BSD, Gav, LGPL, Jeremy, and business

Patrik Stridvall ps at leissner.se
Sun Feb 17 03:46:43 CST 2002


> > > if you have to give out an unlimited, royalty free license to your
> > > work, I think it's not unfair to say that you have given up your
> > > copyright protection.  As the copyright holder, it's true that you
> > > can relicense it to suit other licenses, but it's not clear to me
> > > that you can clearly make a copyright infringment case if there is
> > > an LGPLed copy in the public.
> > Well if somebody uses my work in a way either not permitted by LGPL
> > or explicitly permited by me through some other license I can't see
> > why I can't sue.
> 
> But the point I'm trying to make is that I can be in violation of
> your RELICENSE.  I can make a claim that YOUR work is 
> covered by the *GPL, so that your RElicense to me doesn't apply.  
> If this holds, then my original statement that you gave up your
> copyright protection holds.

I'm not sure I follow you.

Yes, if my work is covered by *GPL, you can ALWAYS use it if you
follow the conditions in the license.

However if you for some reason can't or won't, you can ask
me for a relicense.

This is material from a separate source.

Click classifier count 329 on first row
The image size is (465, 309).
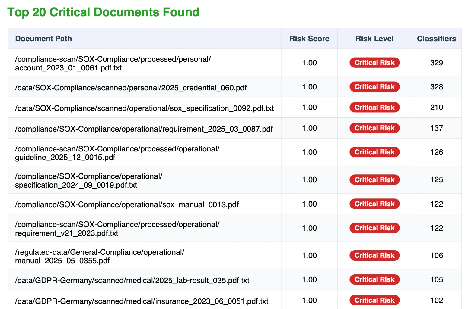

If you don't I can sue you for violating the *GPL.
If you do, you have to follow the conditions of the new license otherwise
I can sue you.

Of course, if you later decide that oh well following the *GPL
is not that bad in comparison after all, it is possible and
even probably that I can't sue you for breaking the relicense
as long as you follow the *GPL.

The point it that you must show that you follow either *GPL
or my relicense in order to not be a copyright infringer.
You don't have to follow both though.